Gallbladder smooth muscle activity is disrupted in aged GF and SPF SW mice. Ca²⁺ transient recordings from pairs of gallbladder smooth muscle cells (gray and black) showing an age-related disruption in spontaneous activity. Gallbladder smooth muscle cells in young SPF SW mice exhibit synchronized rhythmic Ca²⁺ flashes (panel at top left). Ca²⁺ flash activity is absent in 10-mo-old GF and SPF SW mice (panels at middle and bottom left), where only Ca²⁺ waves were detected.

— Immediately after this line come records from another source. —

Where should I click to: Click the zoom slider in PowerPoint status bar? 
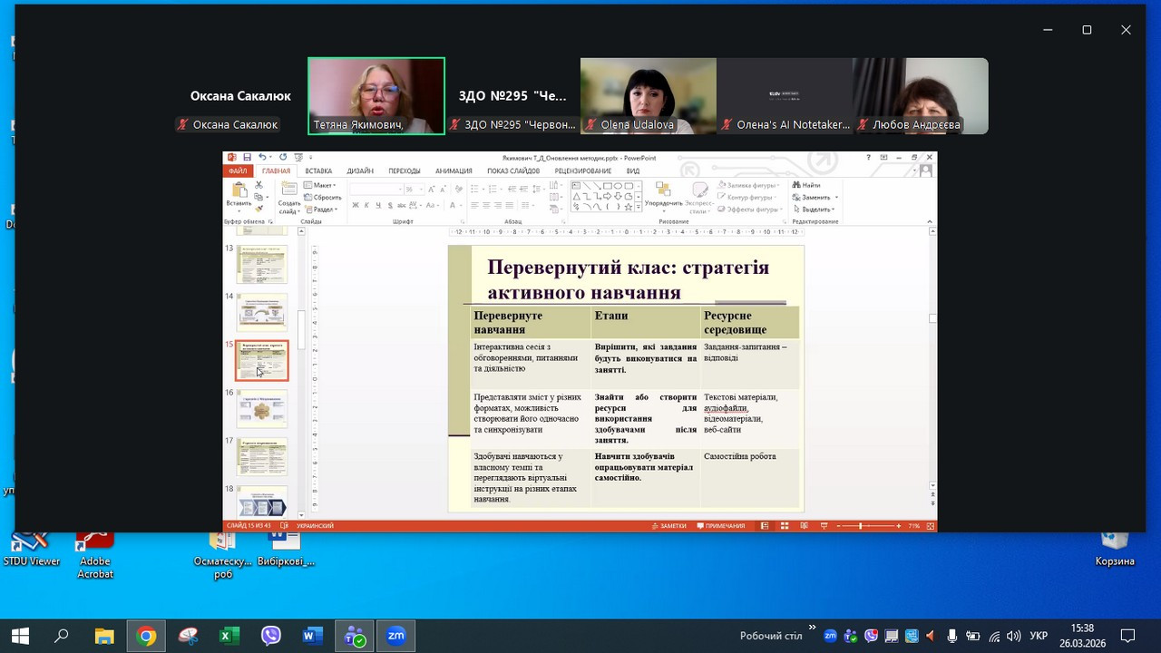(x=860, y=526)
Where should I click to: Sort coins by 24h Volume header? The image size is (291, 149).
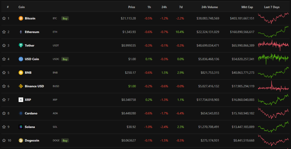pyautogui.click(x=209, y=7)
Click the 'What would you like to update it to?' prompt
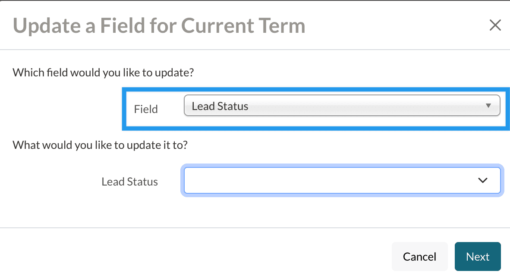The height and width of the screenshot is (277, 510). pos(100,145)
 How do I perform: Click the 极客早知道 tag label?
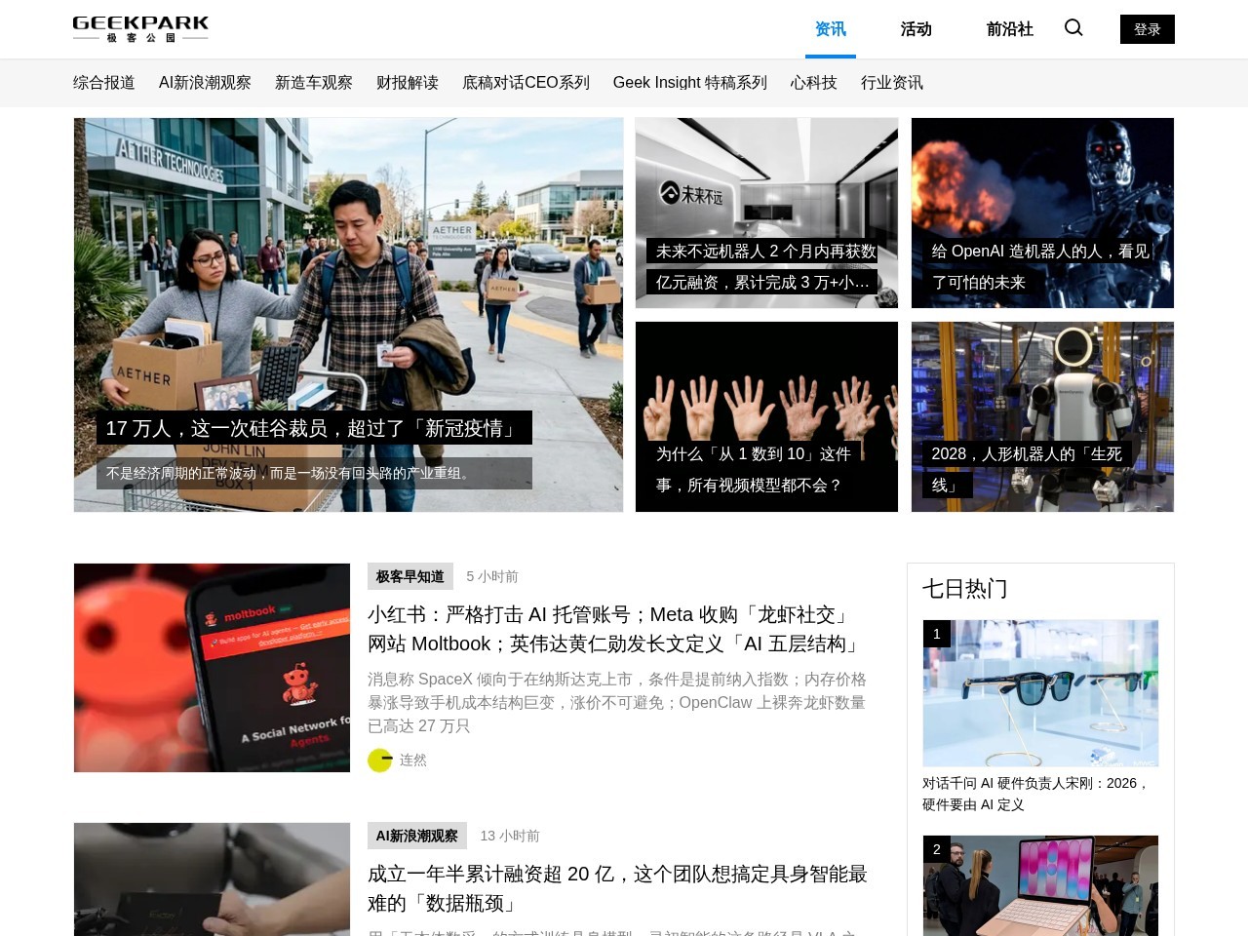(x=410, y=576)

Carbachol (3 μM) induced Ca²⁺ flashes in all three groups of mice once peak frequency was reached (panels at right; time point indicated above each trace).

Fig. 6.

GF SW mice showed impaired cholecystokinin (CCK)-induced gallbladder emptying, compared with SPF SW mice. Gallbladder volumes (μl) of SW mice were reported as adjusted mean ± standard error, with age and body weight fixed at their means (control mice: n = 34; mean age: 8.0 mo; mean body wt: 55.0 g; experimental mice: n = 34; mean age: 8.0 mo; mean body wt: 55.7 g). Asterisks indicate level of significance of differences in gallbladder volumes of control and experimental mice, related to microbial status, with ****P < 0.0001. Statistically significant differences in gallbladder volume related to sex in the overall model were noted by #, and if also found significant when stratified by microbial status, were marked by a difference in letters (a, b) (SPF SW mice: P < 0.0001). A difference in numbers (1, 2) denotes a statistically significant difference in gallbladder volume between SPF SW control and experimental mice (P < 0.0001).

Fig. 7.

GF SW and SPF SW mice were comparable in concentration, secretion rate and % of unconjugated bilirubin (UCB) in hepatic bile. Bilirubin concentrations (μM) (A), secretion rates (nmol/h) (B), and % UCB of hepatic bile (C) of SW mice were reported as adjusted mean ± standard error, with age and body weight fixed at their means (n = 49; mean age: 11.2 mo; mean body wt: 54.8 g). Asterisks indicate level of significance of difference in conjugated bilirubin concentration, related to microbial status, with **P < 0.01. Statistically significant differences in analytes related to sex in the overall model were noted by #, and if also found significant when stratified by microbial status, were marked by a difference in letters (a, b; c, d) (conjugated bilirubin concentration GF SW mice: P < 0.01; SPF SW mice: P < 0.05; % UCB SPF SW mice: P < 0.05).